The Bayesian infinitesimal jackknife

I’m going to be speaking next week at Stancon 2020 about a project I’ve been trying to wrap up this summer: the Bayesian (first-order) infinitesimal jackknife. The idea is very simple: it’s a combination of the Bayesian sensitivity Theorem 1 of our Covariances, Robustness, and Variational Bayes paper with the general approach of our Swiss Army Infinitesimal Jackknife paper, applied to estimate the frequentist variance as in, say, Section 3.5 of The Influence Curve and its Role in Robust Estimation (Hampel, 1974).

To be concrete, let \(\theta \in \mathbb{R}^D\) be a real-valued parameter, \(\ell(x_n | \theta)\) be the log likelihood of datapoint \(x_n\), and \(w_n \in \mathbb{R}\) be scalar-valued weights for \(n = 1, \ldots, N\), with \(w = (w_1, \ldots, w_N)\) and \(x = (x_1, \ldots, x_N)\). We can define the weighted loglikleihood by

\[L(x | \theta, w) := \sum_{n=1}^N w_n \ell(x_n \vert \theta),\]

and form the weighted posterior

\[p(\theta \vert x, w) \propto \int \exp(L(x | \theta, w)) p(\theta).\]

Then the Bayesian empirical influence function for the posterior expectation \(\mathbb{E}[\theta | x, w]\) is given by

\[\psi_n := N \frac{d \mathbb{E}[\theta | x, w]}{ d w_n} \Biggr\vert_{w_n = 1} = N \mathrm{Cov}(\theta, \ell(x_n \vert \theta)),\]

where the final equality is given by Theorem 1 of our Covariances, Robustness, and Variational Bayes paper.

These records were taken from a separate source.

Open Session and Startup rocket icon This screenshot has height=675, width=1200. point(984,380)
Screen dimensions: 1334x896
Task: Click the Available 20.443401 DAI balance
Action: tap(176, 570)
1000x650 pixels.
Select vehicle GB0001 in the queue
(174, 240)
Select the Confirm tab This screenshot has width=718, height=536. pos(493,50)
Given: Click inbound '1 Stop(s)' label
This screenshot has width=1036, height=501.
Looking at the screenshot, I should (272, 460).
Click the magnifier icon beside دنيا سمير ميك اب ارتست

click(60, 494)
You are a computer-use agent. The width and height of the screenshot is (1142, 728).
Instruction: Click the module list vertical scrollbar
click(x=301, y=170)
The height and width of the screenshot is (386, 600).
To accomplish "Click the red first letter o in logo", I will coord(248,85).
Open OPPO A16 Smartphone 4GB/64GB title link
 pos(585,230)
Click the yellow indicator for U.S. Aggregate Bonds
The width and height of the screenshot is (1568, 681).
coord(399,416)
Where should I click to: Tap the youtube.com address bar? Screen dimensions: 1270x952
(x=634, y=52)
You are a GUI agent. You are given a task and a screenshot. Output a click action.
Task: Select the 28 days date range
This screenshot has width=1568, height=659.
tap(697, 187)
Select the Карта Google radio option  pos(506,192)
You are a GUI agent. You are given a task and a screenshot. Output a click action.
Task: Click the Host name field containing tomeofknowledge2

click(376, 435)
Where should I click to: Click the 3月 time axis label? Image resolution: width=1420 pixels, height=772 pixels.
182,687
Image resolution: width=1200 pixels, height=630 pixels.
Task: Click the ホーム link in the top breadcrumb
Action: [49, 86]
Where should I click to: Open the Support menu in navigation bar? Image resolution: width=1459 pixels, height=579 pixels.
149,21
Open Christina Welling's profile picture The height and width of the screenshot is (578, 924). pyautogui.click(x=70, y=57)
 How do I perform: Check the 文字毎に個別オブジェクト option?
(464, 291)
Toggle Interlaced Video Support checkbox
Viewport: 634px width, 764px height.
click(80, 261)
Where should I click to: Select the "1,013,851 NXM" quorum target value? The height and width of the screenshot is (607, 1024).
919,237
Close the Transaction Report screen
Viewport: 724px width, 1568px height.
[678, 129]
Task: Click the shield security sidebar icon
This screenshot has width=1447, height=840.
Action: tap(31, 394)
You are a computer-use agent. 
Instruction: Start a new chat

The point is just that the empirical influence function of a Bayesian posterior expectation can be computed easily from a single run of MCMC samples. And thus, so can everything that an influence function is useful for, including the infiniteismal jackknife estimate of variance:

\[\mathrm{Var}_x \left( \mathbb{E}[\theta | x] \right) \approx \frac{1}{N} \sum_{n=1}^N \psi_n^2 - \left(\frac{1}{N} \sum_{n=1}^N \psi_n \right)^2\]

wher the outermost variance is taken over the data, \(x\). At Stancon I’ll emphasize using this variance estimate as a replacement for the bootstrap when detecting or accomodating misspecification in Bayesian models, but of course you could also use it for, say approximate leave-k-out cross validation, just as in our Swiss Army Infinitesimal Jackknife paper.

The hard part about this has been proving that it works, and it’s been hard because I seem to need a version of the Bayesian central limit theorem (BCLT, also known as the Bernstein-von Mises theorem) that keeps track of the data dependence of ther residaul of the leading order expansion of a posterior expectation. Learning how the BCLT proofs work has been a work me (and happens to be the reason why I’m posting about van der Vaardt). I have what I believe is a valid proof that I hope to put up on the arxiv soon.

However, you probably don’t need the proof to convince yourself that this works and try it out. I’ll show some examples at Stancon, but you can also take a look at some of the functionality I’ve implemented in our rstansensitivity package.